16 Is Not Enough: Roger Must Want More
Sunday, February 5, 2012
"You guys try to analyze it from a numbers standpoint and I'm telling you; there is no explanation for it. It's bigger than us." This one sentence; a radio voice relaying the words from another taut, sublime Aaron Sorkin script for the movie Moneyball, sums up why it's time to stop the Roger Federer eulogies.
Enough is enough.
Yes he's won 16 slams. Yes he's won ALL 4 slams, something few players have achieved. Yes he has a wife and a couple of little Rogerlings. And yes he could pack up his kit, walk away into the sunset and still be regarded as the greatest man to have graced a tennis court. While these are some of the reasons that have incited 'when will Roger retire' speculation, the case for him continue is far far stronger.
Thankfully, for now, he doesn't sound like he is ready to walk away. But boy does he have a fight on his hands.
A certain Novak Djokovic has gone from brittle to braveheart over the last year and has built himself a blood pump stronger than Rafael Nadal's- which is more than scary, considering Nadal's is made up of a high grade titanium alloy.
So now he has to get past two warriors. Still, he likes playing Djokovic more than he does Nadal, and he beat him in a Roland Garros semi last year and lost narrowly in New York.
All this leads up neatly to the quote from Moneyball.
Why analyze it numerically? Surely, after their gut busting battles in Melbourne, these three men and their fairly substantial supporting acts led by Andy Murray have made tennis bigger than us; bigger than numbers, and certainly at the moment, bigger than most other sport. Roger Federer is one of the three. Why should he go? Why should he go when he is part of a script that will be read, cited and talked about years to come.
As a recent article I read so succinctly pointed out- when these three play each other, it is almost as if they don't care about who wins.

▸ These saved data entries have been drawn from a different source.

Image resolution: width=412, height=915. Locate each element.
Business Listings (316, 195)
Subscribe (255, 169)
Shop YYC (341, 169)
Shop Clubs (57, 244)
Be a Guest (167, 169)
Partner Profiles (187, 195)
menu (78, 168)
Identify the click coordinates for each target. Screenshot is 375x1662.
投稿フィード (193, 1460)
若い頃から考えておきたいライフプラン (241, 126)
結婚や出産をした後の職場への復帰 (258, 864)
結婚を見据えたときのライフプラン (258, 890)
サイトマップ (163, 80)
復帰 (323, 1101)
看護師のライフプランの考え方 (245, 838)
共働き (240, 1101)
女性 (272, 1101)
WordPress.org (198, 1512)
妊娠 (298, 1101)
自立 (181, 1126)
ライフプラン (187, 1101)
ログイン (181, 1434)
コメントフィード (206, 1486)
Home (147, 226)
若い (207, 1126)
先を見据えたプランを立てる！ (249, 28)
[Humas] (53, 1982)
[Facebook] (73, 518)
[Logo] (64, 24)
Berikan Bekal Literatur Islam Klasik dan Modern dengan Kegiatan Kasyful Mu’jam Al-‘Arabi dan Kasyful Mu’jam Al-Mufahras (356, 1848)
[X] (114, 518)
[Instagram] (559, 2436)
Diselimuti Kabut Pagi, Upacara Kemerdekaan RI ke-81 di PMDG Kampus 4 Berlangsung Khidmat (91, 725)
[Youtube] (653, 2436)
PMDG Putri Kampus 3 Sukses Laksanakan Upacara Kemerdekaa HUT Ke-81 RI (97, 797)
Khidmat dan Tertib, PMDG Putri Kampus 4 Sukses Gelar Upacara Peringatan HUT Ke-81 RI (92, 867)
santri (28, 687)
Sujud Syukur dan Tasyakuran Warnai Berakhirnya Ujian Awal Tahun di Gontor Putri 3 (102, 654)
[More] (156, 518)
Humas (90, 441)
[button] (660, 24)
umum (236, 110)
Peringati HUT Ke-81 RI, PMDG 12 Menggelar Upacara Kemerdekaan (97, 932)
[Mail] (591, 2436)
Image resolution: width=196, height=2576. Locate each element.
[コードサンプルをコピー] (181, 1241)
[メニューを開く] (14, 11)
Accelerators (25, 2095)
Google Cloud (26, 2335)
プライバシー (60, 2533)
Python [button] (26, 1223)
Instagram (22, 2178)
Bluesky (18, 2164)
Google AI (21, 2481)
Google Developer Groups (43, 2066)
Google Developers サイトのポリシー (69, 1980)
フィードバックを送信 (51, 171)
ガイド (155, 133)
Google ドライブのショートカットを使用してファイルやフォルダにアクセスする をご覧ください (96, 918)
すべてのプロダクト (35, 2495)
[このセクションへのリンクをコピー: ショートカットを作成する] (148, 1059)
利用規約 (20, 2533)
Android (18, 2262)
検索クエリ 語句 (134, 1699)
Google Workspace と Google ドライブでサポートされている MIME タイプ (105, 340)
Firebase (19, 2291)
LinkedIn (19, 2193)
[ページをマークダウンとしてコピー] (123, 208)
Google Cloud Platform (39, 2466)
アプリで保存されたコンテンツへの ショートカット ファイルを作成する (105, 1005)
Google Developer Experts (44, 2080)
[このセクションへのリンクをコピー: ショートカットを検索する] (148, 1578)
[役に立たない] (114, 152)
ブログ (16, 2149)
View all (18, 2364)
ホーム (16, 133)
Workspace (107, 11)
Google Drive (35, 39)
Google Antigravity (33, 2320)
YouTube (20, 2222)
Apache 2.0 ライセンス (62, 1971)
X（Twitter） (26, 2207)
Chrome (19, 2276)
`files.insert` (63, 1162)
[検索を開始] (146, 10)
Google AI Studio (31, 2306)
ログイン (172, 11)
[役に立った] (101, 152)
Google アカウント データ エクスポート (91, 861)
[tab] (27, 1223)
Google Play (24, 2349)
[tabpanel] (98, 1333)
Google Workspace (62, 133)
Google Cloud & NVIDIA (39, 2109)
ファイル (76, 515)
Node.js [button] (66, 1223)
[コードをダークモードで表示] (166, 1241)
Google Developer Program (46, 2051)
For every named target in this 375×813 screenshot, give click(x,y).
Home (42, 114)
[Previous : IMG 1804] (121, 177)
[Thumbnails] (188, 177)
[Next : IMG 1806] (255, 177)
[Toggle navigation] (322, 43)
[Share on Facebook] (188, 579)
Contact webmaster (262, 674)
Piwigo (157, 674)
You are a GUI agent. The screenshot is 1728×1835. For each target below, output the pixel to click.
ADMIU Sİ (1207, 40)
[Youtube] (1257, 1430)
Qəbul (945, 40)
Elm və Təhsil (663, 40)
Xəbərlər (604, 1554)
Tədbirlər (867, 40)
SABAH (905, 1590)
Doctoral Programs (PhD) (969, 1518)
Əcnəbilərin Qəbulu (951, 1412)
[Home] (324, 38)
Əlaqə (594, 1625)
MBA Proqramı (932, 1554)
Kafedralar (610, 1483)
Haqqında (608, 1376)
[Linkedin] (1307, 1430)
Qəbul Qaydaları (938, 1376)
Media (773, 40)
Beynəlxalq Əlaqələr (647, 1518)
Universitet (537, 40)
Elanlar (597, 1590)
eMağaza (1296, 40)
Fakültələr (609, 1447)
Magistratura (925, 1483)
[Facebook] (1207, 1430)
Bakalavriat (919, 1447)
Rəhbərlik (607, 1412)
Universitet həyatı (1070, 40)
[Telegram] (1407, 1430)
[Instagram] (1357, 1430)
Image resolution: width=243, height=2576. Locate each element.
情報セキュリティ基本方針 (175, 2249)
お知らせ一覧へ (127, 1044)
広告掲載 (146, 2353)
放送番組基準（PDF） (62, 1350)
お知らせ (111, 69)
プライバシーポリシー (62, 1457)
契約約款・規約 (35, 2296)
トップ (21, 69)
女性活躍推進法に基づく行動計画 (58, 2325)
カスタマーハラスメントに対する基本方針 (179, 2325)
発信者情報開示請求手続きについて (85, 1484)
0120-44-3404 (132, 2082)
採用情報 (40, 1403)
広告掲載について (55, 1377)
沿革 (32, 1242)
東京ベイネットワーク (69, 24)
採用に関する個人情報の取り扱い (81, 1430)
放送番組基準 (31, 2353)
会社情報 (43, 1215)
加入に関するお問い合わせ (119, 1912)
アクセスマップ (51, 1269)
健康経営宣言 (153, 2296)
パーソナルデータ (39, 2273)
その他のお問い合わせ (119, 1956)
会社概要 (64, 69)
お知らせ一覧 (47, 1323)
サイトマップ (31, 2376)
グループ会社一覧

The court somehow rises above the arenas they grace and the most important thing in their minds seems to be how they can better the previous point- cue rally after rally of astonishing hitting, rally after rally of epic grandeur, rally after rally of eye watering physical brutality- a sustained pushing to the limit of skills and endurance- every match is like Jimmy Page playing the Stairway crescendo- without all the build up- from start to finish.
Some think that Federer might retire after the 2012 Olympics, especially if he wins it; that he may not be around for the U.S Open. When asked how he was feeling after the loss to Nadal in Melbourne this is what he said "I'm feeling fresh, I'm feeling fit and ready for the season." The business of writing about sport involves speculating. The wild ones usually sell more papers.
Surely Federer retiring is a topic that needs to be put aside.
Don't we all want him to be around for a long long time?
There is another poignant moment in Moneyball where Billy Beane, played by Brad Pitt says "I'm not in it for the records. If we don't win the last game of series they will erase us."
Roger Federer has not won the last match in a grand slam for over two years. For someone who had won sixteen of those over five, the numbers probably hit hard.
Till he wins another one there will be speculation of his departure.
I'll tell you what though. Somewhere deep in the recesses of his mind or perhaps on the surface (though it doesn't seem to show), Roger Federer will want to beat Rafael Nadal on the Paris clay.
Nadal stripped him off his Wimbledon crown, on that hallowed grass that he glided and danced on with such effortless poise, ruthlessly dismantling victims like an assassin who doesn't believe in spilling blood.
Sometime in the future, if they ever make a movie about this Golden Age of men's tennis, Federer will want a music score similar to that one in Moneyball. The haunting sounds of the piano with the crackling radio commentary rising above the tear inducing music "…and Roger Feder has beaten Rafael Nadal at the French Open. I cannot explain the scenes here. Federer is flat on the floor, covered in the red mud, surely trying to understand what he has just done."
"His achievement is beyond the stats; the numbers…"
Close up of Federer's watery eyes.
Fade scene.
Closing credits to more haunting music.